2. Palindromes are symmetric about the centre uptill the boundary.
If we look carefully, right part looks just like the left part of the palindrome. Hence there exists a mirror counterpart for each position of the palinidrome.
Example: Let us take the string S=”ABABA” However this may seem more than tempting to assume that len(palindrome(right))=len(palindrome(left)).

But the one thing that we are missing right now, is that we are ignoring anything before and after the palindromic substring “ABABA”.

If we consider the string S=”ABABAB”. So we can actually observe that len(palindrome(right))>=len(palindrome(left)).

Now let us consider another string S=”BABABA”. So we can observe that len(palindrome(right))>=R-right’s index

Combining the two observations, we get:
If len(palindrome(left)) goes beyond L
len(palindrome(right))>=R-right’s index
If len(palindrome(left)) is within L
len(palindrome(right))>=len(palindrome(left))

Hence len(palindrome(right))>=min(len(palindrome(left)), R-right’s index)

In Manacher's algorithm, for every index element, we expand beyond the minimum length that we get from the above established fact to find the actual length of the palindrome.

Note : The auxiliary string that is constructed should have different starting and ending special characters.

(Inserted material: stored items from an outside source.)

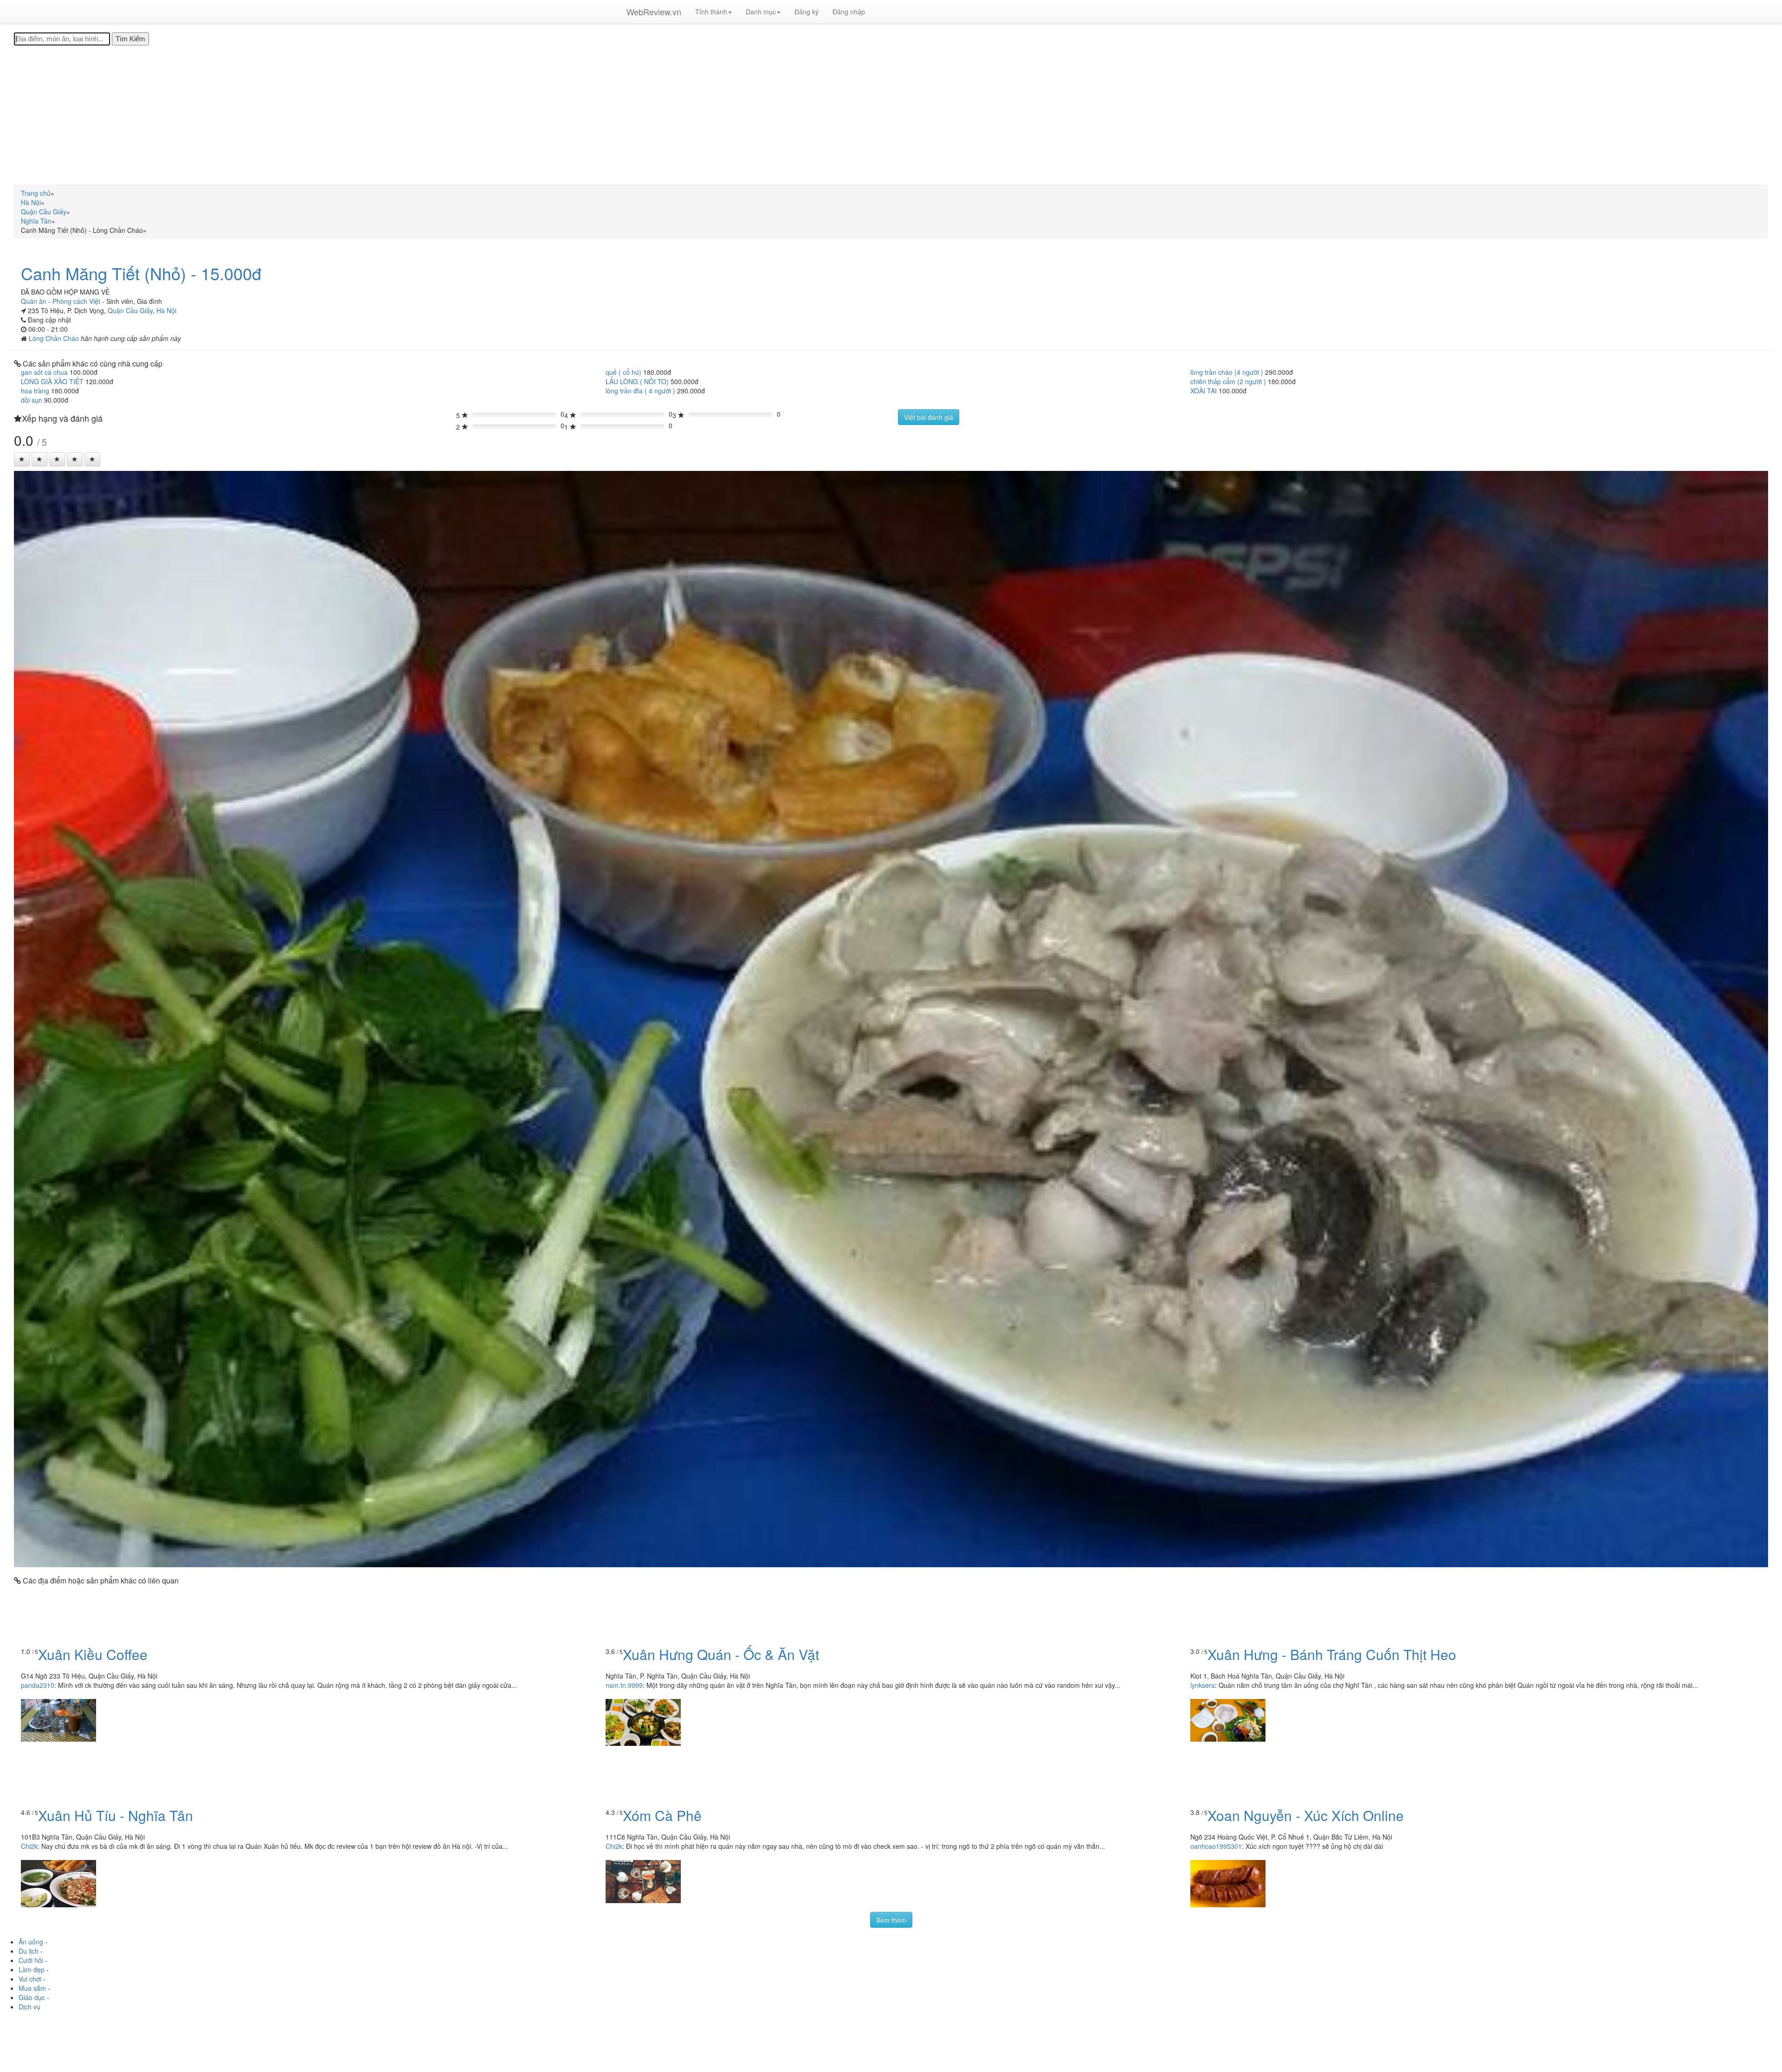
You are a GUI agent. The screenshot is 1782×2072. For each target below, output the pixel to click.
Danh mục (761, 11)
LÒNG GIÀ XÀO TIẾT (52, 381)
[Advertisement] (891, 115)
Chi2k (29, 1846)
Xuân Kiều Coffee (93, 1654)
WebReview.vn (653, 12)
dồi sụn (31, 400)
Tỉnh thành (711, 11)
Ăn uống (31, 1941)
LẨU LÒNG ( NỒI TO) (637, 381)
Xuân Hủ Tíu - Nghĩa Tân (115, 1815)
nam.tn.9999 (624, 1685)
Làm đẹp (32, 1969)
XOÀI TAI (1203, 390)
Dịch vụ (29, 2006)
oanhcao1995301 (1216, 1846)
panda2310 (37, 1685)
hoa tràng (35, 390)
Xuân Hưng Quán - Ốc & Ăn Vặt (721, 1654)
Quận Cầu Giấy (130, 310)
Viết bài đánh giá (928, 417)
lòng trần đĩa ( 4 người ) (640, 390)
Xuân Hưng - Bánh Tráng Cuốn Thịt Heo (1331, 1654)
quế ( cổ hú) (623, 372)
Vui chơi (30, 1978)
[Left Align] (22, 459)
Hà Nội (166, 310)
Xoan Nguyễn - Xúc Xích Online (1305, 1815)
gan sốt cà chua (44, 372)
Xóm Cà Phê (662, 1815)
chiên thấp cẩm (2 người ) (1228, 381)
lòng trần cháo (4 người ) (1226, 372)
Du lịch (29, 1951)
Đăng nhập (849, 11)
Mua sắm (32, 1988)
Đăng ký (806, 11)
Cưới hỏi (31, 1960)
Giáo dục (32, 1997)
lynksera (1202, 1685)
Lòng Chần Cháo (55, 338)
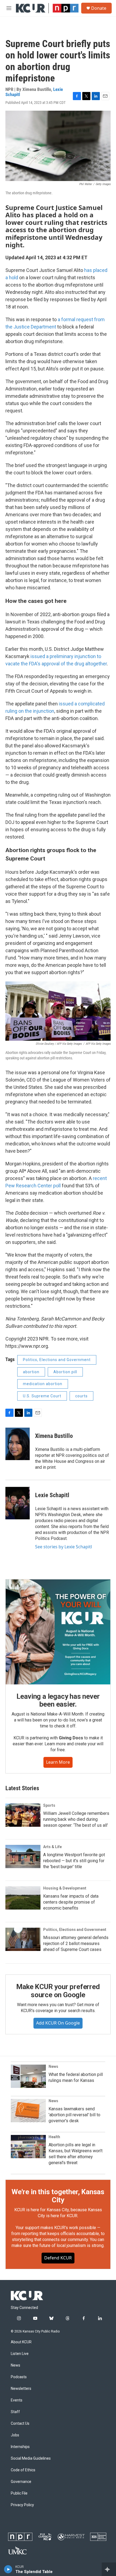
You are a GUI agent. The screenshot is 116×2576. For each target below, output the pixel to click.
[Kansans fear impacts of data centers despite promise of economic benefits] (22, 1898)
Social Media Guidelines (31, 2458)
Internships (20, 2447)
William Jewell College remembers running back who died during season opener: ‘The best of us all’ (76, 1819)
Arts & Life (52, 1847)
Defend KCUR (58, 2258)
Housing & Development (64, 1888)
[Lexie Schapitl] (17, 1503)
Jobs (15, 2435)
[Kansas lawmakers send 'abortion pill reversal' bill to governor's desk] (28, 2110)
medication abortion (42, 1384)
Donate (98, 8)
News (53, 2066)
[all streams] (109, 2569)
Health (54, 2137)
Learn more (58, 1762)
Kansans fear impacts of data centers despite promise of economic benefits (70, 1902)
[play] (8, 2569)
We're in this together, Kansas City (58, 2196)
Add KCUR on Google (58, 2023)
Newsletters (21, 2389)
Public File (19, 2493)
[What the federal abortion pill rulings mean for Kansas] (28, 2076)
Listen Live (20, 2354)
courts (81, 1396)
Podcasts (19, 2377)
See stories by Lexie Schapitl (63, 1547)
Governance (21, 2482)
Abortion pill (65, 1372)
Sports (49, 1805)
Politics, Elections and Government (57, 1360)
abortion (31, 1372)
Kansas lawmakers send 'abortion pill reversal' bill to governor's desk (74, 2114)
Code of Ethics (23, 2470)
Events (16, 2400)
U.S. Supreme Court (42, 1396)
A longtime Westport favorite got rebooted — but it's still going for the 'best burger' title (74, 1860)
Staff (15, 2412)
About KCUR (21, 2342)
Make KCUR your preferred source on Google (58, 1991)
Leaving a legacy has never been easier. (58, 1700)
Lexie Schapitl (52, 1495)
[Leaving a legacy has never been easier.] (58, 1631)
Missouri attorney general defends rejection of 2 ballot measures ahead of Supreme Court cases (75, 1943)
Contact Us (20, 2423)
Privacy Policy (22, 2505)
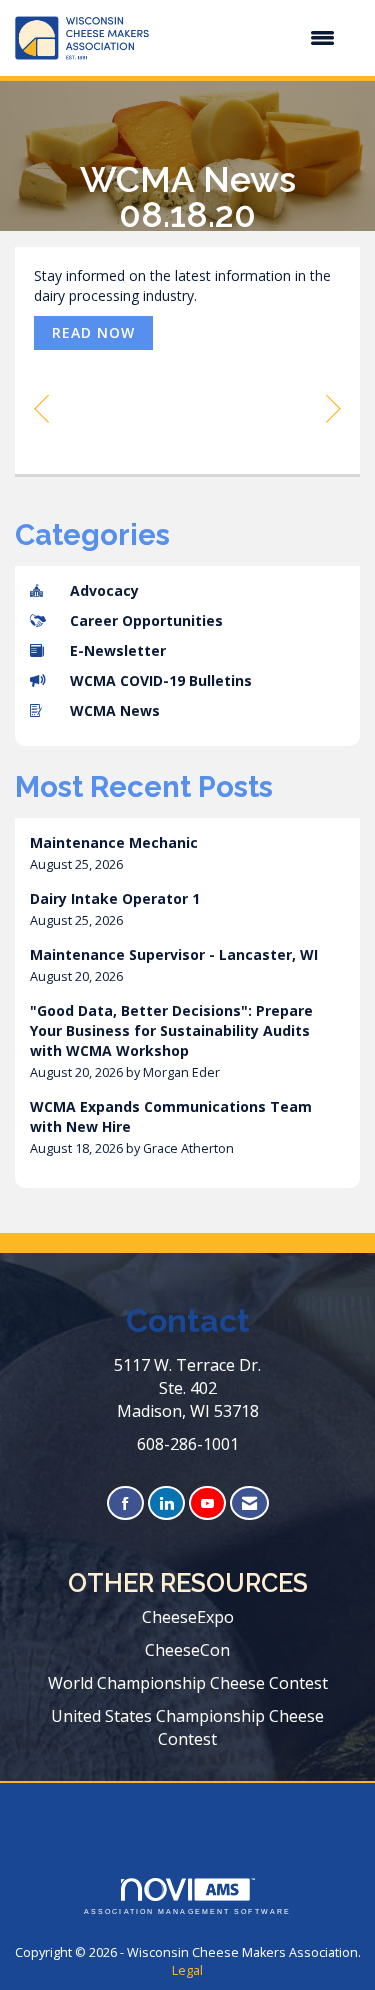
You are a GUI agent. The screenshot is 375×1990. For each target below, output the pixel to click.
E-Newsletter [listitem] (118, 650)
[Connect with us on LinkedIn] (166, 1503)
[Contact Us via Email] (249, 1503)
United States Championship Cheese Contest (187, 1727)
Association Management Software (187, 1911)
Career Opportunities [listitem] (146, 620)
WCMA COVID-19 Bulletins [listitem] (161, 680)
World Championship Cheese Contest (188, 1683)
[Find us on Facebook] (125, 1503)
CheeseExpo (188, 1617)
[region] (333, 407)
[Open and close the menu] (252, 38)
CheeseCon (187, 1650)
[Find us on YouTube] (207, 1503)
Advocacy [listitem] (104, 590)
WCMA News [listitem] (115, 710)
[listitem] (187, 853)
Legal (187, 1970)
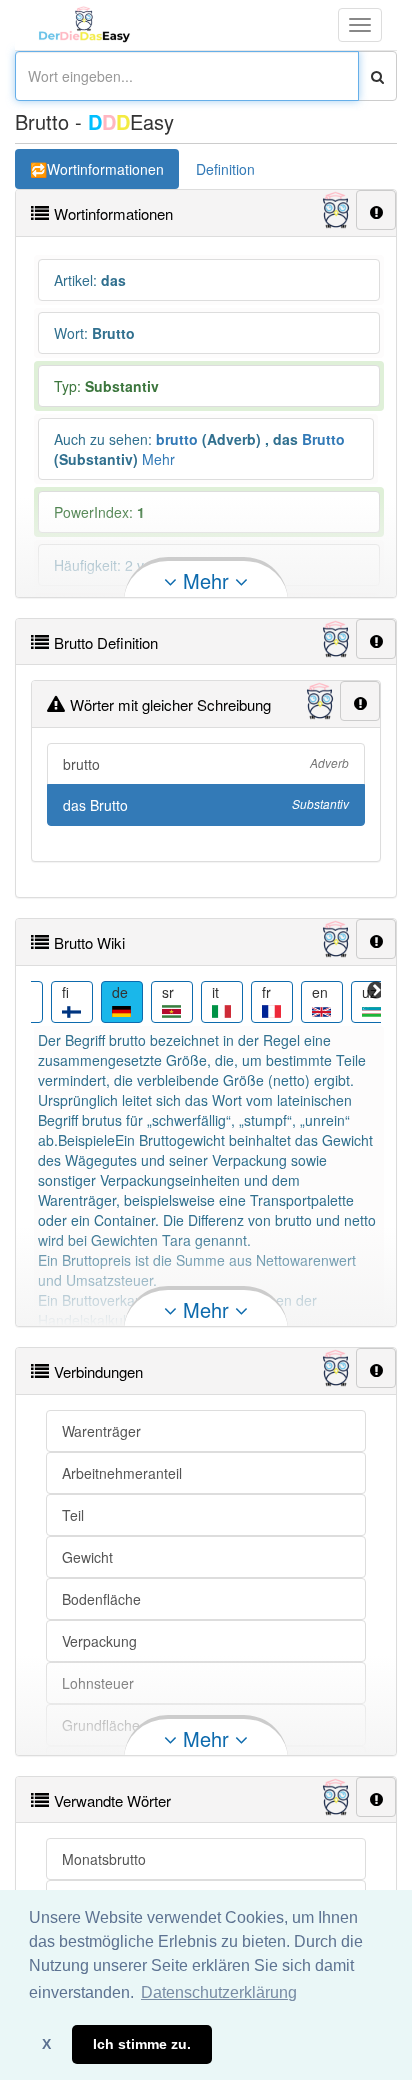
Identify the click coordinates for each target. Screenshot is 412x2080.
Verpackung (99, 1641)
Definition (225, 169)
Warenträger (101, 1431)
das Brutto (206, 805)
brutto (177, 439)
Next (376, 991)
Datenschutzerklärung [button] (219, 1992)
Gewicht (87, 1557)
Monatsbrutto (104, 1859)
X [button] (46, 2044)
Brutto (323, 439)
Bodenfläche (101, 1599)
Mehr (158, 459)
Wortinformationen (105, 169)
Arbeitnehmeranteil (122, 1473)
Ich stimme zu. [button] (142, 2044)
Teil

Example : T="@#A#B#A#B#A#@" is a wrong auxiliary string as the end characters are also involved in the largest palindromic substring.

Pseudo Code:

``````A=[]
C=0, R=0
for i=1 upto T.Length
mirr=2*C-i
if i<R
A[i]=min(R-i,A[mirr])
while(T[i+(1+A[i])]==T[i-(1+A[i])])
A[i]++
if i+A[i]>R
C=i
R=1+A[i]``````

Time Complexity : O(|P|)

Space Complexity : O(|P|)

Manacher's Algorithm is one of the most beautiful algorithm, which effectively finds the largest palindromic substring. Although there are not many practical applications of Manacher's Algorithm apart from being used in some compression procedures, it gives a different viewpoint towards strings and in particular palindromes.